Extrait:
24 janvier
LU: "Tristes Pontiques" d'OVIDE, traduit du latin par Marie DARRIEUSSECQ (chez P.O.L.).
Les élégies d'Ovide, écrites en exil sous forme de lettres, sont habituellement présentées en deux parties, les "Tristes" et les "Pontiques"; Marie Darrieussecq les a réunies dans un recueil, "Tristes Pontiques" - joli titre! la romancière se souvient de son passé de latiniste et lance en passant une oeillade discrète vers Lévi-Strauss, l'auteur de "Tristes Tropiques" en 1955.

Données:
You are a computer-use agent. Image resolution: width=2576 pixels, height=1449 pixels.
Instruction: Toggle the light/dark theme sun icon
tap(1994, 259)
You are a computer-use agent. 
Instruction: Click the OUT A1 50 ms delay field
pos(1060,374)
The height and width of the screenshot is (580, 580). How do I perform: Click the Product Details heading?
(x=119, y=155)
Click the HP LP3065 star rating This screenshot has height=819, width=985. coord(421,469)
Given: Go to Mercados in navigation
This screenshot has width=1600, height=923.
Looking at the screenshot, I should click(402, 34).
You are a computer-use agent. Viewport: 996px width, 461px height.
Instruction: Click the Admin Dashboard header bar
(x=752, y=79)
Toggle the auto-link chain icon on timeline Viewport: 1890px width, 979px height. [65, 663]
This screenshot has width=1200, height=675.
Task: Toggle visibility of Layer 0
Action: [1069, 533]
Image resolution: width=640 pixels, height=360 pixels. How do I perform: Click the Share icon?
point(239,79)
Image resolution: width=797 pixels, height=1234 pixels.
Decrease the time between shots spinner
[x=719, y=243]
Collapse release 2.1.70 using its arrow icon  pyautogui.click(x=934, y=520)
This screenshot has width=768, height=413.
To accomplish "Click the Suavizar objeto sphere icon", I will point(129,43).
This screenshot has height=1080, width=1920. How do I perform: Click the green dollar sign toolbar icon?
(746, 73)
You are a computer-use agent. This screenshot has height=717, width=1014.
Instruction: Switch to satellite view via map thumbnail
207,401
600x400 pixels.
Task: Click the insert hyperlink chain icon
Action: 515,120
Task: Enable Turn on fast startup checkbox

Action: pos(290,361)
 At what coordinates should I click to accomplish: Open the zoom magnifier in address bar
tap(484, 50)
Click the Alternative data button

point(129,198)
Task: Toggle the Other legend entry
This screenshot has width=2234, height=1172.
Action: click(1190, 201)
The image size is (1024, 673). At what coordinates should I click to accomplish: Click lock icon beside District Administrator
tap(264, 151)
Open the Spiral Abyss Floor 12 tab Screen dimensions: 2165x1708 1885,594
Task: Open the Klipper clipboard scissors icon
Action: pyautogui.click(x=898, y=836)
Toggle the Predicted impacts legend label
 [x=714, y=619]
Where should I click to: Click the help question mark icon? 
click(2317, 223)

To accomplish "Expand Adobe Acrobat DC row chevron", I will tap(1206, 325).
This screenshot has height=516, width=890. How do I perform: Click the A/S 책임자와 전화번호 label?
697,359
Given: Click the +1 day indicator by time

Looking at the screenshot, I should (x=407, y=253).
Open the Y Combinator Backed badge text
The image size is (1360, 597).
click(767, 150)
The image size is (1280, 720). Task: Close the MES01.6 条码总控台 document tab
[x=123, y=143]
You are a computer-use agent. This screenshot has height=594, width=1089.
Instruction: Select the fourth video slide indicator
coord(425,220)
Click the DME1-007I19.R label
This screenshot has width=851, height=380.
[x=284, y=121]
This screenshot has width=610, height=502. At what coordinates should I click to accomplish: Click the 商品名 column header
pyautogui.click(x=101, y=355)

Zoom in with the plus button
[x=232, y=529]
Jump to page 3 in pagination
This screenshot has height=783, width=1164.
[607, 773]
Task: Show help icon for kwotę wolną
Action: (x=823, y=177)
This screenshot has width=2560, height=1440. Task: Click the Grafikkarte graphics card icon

Consigne: Citez l'extrait en entier, mot pour mot. Vous n'aurez pas besoin des lignes.

Exercice corrigé:
24 janvier
LU: "Tristes Pontiques" d'OVIDE, traduit du latin par Marie DARRIEUSSECQ (chez P.O.L.).
Les élégies d'Ovide, écrites en exil sous forme de lettres, sont habituellement présentées en deux parties, les "Tristes" et les "Pontiques"; Marie Darrieussecq les a réunies dans un recueil, "Tristes Pontiques" - joli titre! la romancière se souvient de son passé de latiniste et lance en passant une oeillade discrète vers Lévi-Strauss, l'auteur de "Tristes Tropiques" en 1955.